Soon afterwards they romped in hay
beside the forest near the bay;
but when the sky turned somewhat gray
they flew back home to hide away.

At home, with all his toys at play,
Eugene confessed to Dean, to say
"Dear Dean, look here, I can't betray,
I ate the sweet, it made my day."

Said Dean, "I knew it anyway,
I saw the traces straightaway,
your chocolate lips, the giveaway;
but we're best friends, so that's OK."


5.         Eugene and the Gold Doubloon

Eugene took his nap at noon
and dreamt about Loraine the Loon
reclining in the long Lagoon
adorned in birdie pantaloons.

Then Eu suggested to the Loon
“Let’s pay a visit to the Dune
we’ll search and seek and very soon
we’ll find a shiny Gold Doubloon.”

But naughty Sand Machine typhoons
arrived and whisked them to the Moon
and left the playmate pals marooned
where gold of pirate ships was strewn.

Pale moonbeams played a mystic tune,
and touching on a magic rune,
Wee Eu, he found a pink harpoon
and in his hand a Gold Doubloon.

Instead of sitting on cocoons,
Loraine, she hatched the Gold Doubloon
when suddenly popped a blue Balloon
revealing Royce the red Raccoon.

Well Eu, awaking from his swoon,
was sad he’d lost the Gold Doubloon.
Instead he found a Macaroon
and munched and munched all afternoon.


6.        Eugene and the Dragonfly

When Eugene climbed a mountain high
and wandered down a dale nearby,
he came upon Doug Dragonfly
asleep beside a Tiger’s eye.

Soon Eu was thinking “Now’s the time
to take a rest from my long climb
and waken Doug to tell him I’m
about to pick a bunch of thyme”.

But Doug was quite a grumpy guy
when woken from his dream whereby
he’s dancing with a Butterfly
in magic realms that mystify.

So Doug complained “My dream's now gone
of dancing to the carillon
with Butterflies upon the lawn,
which won’t come back until I yawn.”

Then Eugene said “Well I know what!
A mug of tea and hazelnuts
served with a chocolate Buttercup
will surely help to cheer you up!”

Thereafter, picking tufts of thyme,
they heard the distant bluebells chime
and watched the Fairies pantomime
and dance till Eugene’s suppertime.


7.        Eugene and the Eskimo

Not so very long ago,
a bit before the morning’s glow,
Wee Eugene met an Eskimo
while trudging through the windblown snow.

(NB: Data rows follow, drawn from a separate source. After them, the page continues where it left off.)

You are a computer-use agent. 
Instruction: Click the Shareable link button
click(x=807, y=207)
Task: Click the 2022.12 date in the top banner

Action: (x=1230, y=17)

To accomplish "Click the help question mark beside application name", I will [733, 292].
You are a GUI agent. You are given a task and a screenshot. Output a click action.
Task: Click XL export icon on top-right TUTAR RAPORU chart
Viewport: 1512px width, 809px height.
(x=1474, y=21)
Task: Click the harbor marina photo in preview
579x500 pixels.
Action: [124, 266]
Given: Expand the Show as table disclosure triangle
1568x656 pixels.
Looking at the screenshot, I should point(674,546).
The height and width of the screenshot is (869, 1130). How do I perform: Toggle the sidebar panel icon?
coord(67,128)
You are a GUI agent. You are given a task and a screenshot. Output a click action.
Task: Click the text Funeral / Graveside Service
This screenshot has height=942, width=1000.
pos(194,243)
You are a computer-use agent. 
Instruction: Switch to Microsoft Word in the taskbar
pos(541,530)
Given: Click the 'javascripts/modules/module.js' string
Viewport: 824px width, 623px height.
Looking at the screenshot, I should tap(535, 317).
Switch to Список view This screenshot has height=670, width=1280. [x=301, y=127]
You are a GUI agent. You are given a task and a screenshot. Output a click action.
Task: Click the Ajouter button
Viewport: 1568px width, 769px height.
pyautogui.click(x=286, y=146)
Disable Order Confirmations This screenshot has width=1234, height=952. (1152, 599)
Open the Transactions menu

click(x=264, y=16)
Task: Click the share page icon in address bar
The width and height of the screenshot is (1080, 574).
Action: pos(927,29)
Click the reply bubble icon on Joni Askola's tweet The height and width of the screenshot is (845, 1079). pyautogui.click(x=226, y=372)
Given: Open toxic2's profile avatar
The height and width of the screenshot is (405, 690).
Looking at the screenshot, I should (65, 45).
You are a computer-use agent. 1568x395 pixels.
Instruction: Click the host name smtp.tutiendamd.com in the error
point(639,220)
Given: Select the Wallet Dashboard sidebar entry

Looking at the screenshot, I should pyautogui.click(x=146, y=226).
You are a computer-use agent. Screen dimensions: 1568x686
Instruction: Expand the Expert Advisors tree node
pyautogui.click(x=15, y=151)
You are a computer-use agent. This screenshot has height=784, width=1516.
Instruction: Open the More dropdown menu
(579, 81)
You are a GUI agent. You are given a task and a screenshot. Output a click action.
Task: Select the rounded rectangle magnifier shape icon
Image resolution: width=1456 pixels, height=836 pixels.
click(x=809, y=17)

Bedecked in boots and winter fur,
the Eskimo said “I’m Jack Spur.
Or call me Jack if you prefer,
it might be somewhat easier.”

Soon Jack was passing by to say
“Well could you help me find my way
back through the door to Yesterday,
to where I left my silver Sleigh?”

So Eugene said “I’ll come along,
but listen, hear the breakfast gong,
my Mama’s made the porridge strong
and chocolate milk, if I’m not wrong.”

So, filled with porridge to the brim
and feeling vigor, full of vim,
Wee Eu called Jack and said to him
“Well now we’ll travel on a whim.”

While seeking Yesterday and more
they searched an unseen corridor.
Somewhere behind the mirrored door
was Yesterday, the day before!

Without a fear they slid within,
with Jackie playing violin.
And Moon above was seen to grin
’cause Jackie’s tune was kind of thin.

Though searching long to find the Sleigh
they heard instead an echo stray
quite sounding like the Donkey’s bray,
the Donkey’s bray of Yesterday.

The Donkey’d left to find some food -
well, something fresh and not yet chewed
by Fran the Cow that always mooed
(and sometimes burped when she was rude).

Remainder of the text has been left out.